■ EXTRACTED DATA
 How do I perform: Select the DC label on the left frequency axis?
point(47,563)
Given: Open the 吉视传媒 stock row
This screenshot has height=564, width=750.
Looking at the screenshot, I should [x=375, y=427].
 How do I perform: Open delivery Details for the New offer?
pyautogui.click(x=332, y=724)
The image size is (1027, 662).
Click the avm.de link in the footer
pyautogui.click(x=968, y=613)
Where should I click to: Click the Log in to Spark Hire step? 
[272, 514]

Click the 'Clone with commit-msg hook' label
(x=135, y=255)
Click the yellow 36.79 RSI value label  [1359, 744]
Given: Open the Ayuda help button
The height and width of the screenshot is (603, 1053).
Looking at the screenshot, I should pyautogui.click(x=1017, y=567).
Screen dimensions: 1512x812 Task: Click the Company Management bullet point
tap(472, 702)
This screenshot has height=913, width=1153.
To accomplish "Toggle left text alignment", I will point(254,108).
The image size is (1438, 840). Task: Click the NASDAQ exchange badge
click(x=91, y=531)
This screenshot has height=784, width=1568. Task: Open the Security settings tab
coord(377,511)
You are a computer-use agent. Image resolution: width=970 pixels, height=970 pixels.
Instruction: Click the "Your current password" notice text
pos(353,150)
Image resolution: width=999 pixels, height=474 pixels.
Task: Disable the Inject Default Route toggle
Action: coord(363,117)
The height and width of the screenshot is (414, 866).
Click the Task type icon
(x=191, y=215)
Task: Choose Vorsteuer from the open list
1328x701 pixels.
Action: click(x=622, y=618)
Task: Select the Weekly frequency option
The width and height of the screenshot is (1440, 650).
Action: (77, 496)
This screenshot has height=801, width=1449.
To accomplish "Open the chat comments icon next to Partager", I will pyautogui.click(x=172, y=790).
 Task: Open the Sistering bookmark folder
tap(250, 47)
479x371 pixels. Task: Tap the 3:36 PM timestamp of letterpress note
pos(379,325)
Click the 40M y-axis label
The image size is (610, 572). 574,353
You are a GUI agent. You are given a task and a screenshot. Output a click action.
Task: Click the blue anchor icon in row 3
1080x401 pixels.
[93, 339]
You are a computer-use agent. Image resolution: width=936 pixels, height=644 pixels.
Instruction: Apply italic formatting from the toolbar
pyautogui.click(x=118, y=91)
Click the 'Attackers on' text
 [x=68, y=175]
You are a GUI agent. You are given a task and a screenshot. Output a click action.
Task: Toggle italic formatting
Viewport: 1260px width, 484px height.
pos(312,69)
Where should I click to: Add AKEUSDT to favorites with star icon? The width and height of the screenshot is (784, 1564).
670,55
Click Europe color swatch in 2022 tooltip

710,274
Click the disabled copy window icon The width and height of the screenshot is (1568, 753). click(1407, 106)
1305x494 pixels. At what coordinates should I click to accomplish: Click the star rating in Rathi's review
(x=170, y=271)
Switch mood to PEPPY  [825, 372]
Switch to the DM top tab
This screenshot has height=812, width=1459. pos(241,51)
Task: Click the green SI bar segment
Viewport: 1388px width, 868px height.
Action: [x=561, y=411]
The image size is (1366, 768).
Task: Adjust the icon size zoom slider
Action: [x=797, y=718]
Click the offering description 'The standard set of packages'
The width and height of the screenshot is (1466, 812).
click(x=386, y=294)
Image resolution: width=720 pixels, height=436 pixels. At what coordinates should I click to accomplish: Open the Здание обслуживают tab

■ WHAT THE TASK ASKS
Return the lines of the listing where the string "will" appears.

■ ANSWER TO THIS PROBLEM
To accomplish "Toggle left text alignment", I will point(254,108).
To accomplish "Open the chat comments icon next to Partager", I will pyautogui.click(x=172, y=790).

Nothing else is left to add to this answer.